17 The seventy-two returned with joy, saying, “Lord, even the demons are subject to us in your name!” 18 And he said to them, “I saw Satan fall like lightning from heaven. 19 Behold, I have given you authority to tread on serpents and scorpions, and over all the power of the enemy, and nothing shall hurt you. 20 Nevertheless, do not rejoice in this, that the spirits are subject to you, but rejoice that your names are written in heaven.”
"Success" is not guaranteed. This was one of the things Jesus was trying very hard to get his disciples to understand.
He sent 72 of them out, giving explicit instructions. When rejected, they were to kick the dust off of their feet and then go on. Rejection was going to happen and so they needed to get used to it.
When the 72 returned, they came home rejoicing. The demons had bowed down to them. Jesus, however, warned them not to rejoice. Why? Because the demonic were still alive and active. Next time things might not turn out so brilliantly.
They were to rejoice, Jesus said, not in the demons falling, but in the fact that their names were written in heaven. In other words, they were to rejoice not in being on the winning side, but rather on the good one.
A couple years ago, we had the Central American refugee crisis down on the border and all those mothers and children who were fleeing such terrible conditions were greeted with such vitriol by protesters here in America. A group of Christian clergy here in Lubbock got together and decided to make a counter statement. We were all worried about how things were going to be taken as we wanted our work to be as successful as possible.
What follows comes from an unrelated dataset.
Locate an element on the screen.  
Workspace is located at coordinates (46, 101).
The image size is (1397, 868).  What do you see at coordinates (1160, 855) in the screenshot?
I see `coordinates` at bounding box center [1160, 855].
I will never forget my now-deceased friend, mentor and Methodist pastor Ted Dotts stood up. "Now wait a minute," he said. "We follow a man who was rejected and arrested by all the authorities, abandoned and betrayed by all his friends, and hung to die between two criminals. Now you tell me, is that success?"
The room was completely quiet. Ted then finished with this sturdy and sobering line:
"We're not called to be successful; we're called to be faithful."
The demons may or may not fall in submission. That is not what matters. What matters is that for better or for worse, for success or for failure, we went ahead and decided to put our names down on record for which side we're on.